◆ Written problem 1
Repeat word for word the passage of the Nissan Rogue review that opens with the words containing "We've cleared the" and closes with "been pretty trouble-free.".
◆ Written problem 2
Pick up the Nissan Rogue review after its final sentence and keep writing it.

The CVT also holds at least one advantage: It's helpful when you're driving along on rolling hills. Unlike a conventional automatic that can get caught flat-footed before it finally downshifts as you head up a hill, the Rogue's CVT just seems to get the right engine rpm almost immediately. If the region in which you live has a lot of hills, this could be a beneficial aspect to you.
I'm not trying to be Will Gardner here and get the Rogue's CVT off scot-free. It's certainly a drawback you'll want to consider during your shopping process. But with so much else that's positive about the Rogue, it might be a hurdle worth jumping over.
A few days ago I was talking with my coworker Travis Langness. He had signed up to take the long-term Jaguar F-Type for a long weekend and was rather incredulous that nobody else had snagged it on the car signup board yet.
Well, I can only speak for myself, but when your weekends are full of errands, kid schlepping and generally all things that are boring and related to domestic life, sometimes something like our 2014 Nissan Rogue just works out better.
Our Rogue pleasingly gets the job done. It's comfortable. It's roomy for both passengers and cargo. It's very safe. Should you need all-wheel drive — I'm thinking of you, East Coast, as we here in Southern California are enjoying 80-degree temperatures — it's got you covered there, too.
It all sounds very appliance-like, and I suppose it is. But that's what the vast majority of the small crossover SUV segment is all about, anyway. And with pricing that gets you a pretty nice Rogue SV for around $25,000, Nissan should be right in the mix for shoppers looking for a capable small crossover SUV.
We've cleared the 15,000-mile mark in our 2014 Nissan Rogue. Considering we started the year-long test of our Rogue back in early March, we seem to be on track to hit our goal of amassing at least 20,000 miles.
The 15,000 miles we've put on so far have been pretty trouble-free.

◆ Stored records
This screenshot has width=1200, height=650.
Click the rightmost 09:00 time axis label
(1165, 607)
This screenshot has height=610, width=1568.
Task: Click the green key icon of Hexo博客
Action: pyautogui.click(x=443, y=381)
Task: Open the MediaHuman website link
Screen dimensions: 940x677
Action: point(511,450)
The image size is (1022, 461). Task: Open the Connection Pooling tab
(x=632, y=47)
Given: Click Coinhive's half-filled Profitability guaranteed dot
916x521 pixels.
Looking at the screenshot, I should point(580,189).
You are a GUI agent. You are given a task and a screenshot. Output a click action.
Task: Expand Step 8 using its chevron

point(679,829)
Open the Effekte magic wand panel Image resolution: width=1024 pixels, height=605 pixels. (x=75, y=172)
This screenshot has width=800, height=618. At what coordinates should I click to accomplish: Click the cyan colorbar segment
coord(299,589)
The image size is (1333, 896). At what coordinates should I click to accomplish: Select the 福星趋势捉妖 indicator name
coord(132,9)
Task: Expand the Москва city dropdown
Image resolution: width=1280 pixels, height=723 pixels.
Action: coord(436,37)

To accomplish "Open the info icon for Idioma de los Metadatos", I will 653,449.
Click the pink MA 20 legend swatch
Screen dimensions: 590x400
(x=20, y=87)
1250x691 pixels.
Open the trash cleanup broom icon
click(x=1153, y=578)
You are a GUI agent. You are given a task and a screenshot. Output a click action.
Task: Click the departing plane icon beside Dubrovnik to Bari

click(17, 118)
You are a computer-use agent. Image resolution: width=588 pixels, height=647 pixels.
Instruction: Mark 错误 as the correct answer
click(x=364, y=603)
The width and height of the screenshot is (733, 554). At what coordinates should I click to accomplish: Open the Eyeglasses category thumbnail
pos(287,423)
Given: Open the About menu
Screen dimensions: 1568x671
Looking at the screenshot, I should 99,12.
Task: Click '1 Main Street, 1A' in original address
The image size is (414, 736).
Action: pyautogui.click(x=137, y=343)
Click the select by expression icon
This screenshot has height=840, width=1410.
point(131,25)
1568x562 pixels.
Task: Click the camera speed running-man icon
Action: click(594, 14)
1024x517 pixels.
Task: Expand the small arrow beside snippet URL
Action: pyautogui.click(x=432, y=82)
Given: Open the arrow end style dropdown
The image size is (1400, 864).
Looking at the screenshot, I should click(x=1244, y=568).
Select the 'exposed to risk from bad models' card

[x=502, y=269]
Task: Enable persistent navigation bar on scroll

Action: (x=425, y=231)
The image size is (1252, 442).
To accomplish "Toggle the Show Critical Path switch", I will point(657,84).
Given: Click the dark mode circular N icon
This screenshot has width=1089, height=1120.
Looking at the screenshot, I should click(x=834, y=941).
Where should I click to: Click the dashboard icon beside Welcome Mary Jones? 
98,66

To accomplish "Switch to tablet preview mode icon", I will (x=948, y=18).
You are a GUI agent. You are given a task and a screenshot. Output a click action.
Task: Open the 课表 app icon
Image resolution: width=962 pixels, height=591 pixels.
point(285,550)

◆ Exercise output 1
We've cleared the 15,000-mile mark in our 2014 Nissan Rogue. Considering we started the year-long test of our Rogue back in early March, we seem to be on track to hit our goal of amassing at least 20,000 miles.
The 15,000 miles we've put on so far have been pretty trouble-free.

◆ Exercise output 2
We've taken our Rogue to the dealer for two scheduled maintenance appointments: one at 5,000 miles and one at 10,000 miles. We also brought it in for a recall to take care of loose lug nuts. Discounting the flat tire we had recently, that's it for the Rogue's list of maintenance issues.
We'll be taking our Rogue in for a 15,000-mile service soon. It will be interesting to see how the Rogue closes out its last three months with us.
November was an average month for our 2014 Nissan Rogue as we added about 1,500 miles to the odometer and didn't do much to change our overall fuel economy. Those miles were spent commuting around Southern California as well as some long-distance driving.
For the month, we averaged 24.6 mpg.
Our 24.6 mpg for the month was a just a tad better than our lifetime average of 24.2 mpg. We're still below the EPA's estimate for combined driving, however, which stands at 28 mpg. The Rogue might have one of the best EPA ratings in its class, but so far our Rogue hasn't really backed up those numbers.
Worst Fill MPG: 18.9
Best Fill MPG: 30.6
Average Lifetime MPG: 24.2
EPA MPG Rating: 28 Combined (25 City/32 Highway Combined)
Best Range: 361.1 miles
Current Odometer: 15,377 miles
We've been steadily adding miles to our 2014 Nissan Rogue. And since we recently cleared 15,000 miles, it was time for our next scheduled service.
I booked an appointment at my local Nissan dealer, Lithia Nissan.
I set our Rogue up for an oil change and tire rotation. Belatedly, I realized I should have also done a cabin filter change as that is what the manual calls for. But my service advisor, Mike, later pointed out that we can just get it done at the next service.
Mike was friendly and had me in and out of the dealership in less than an hour, which was quite nice. Lithia Nissan also has a large lounge area stocked with plenty of places to sit or do work, free Wi-Fi, and, at least when I was there, free donuts and coffee. Overall, it was a quick and painless service.
Total cost came to $52.95.
Some of us have been lukewarm on the latest Nissan Rogue. The Continuously Variable Transmission (CVT) has a lot to do with it, but the fact that it's also a mainstream crossover makes it easy to dismiss as boring.
Call it what you will, but the Rogue is a sales hit for Nissan. It's the second best-selling vehicle in Nissan's lineup after the Altima and has almost doubled its yearly total from just 5 years ago.
This doesn't come as much of a surprise to me. Sure, I don't love the CVT, but it doesn't bother me that much and the rest of the package is nearly perfect for a small family.
It's easy to maneuver and park, fits four easily with plenty of room for cargo and has great features with an easy-to-use interface. The latest exterior styling is also quite sharp, certainly an upgrade over the previous generation.
Maybe it's the public's general migration to crossovers that's driving the Rogue's popularity, but I would guess it has more to do with how well it fits the wants and needs of the average American family.
I've got a few more thoughts to add based on my most recent trip.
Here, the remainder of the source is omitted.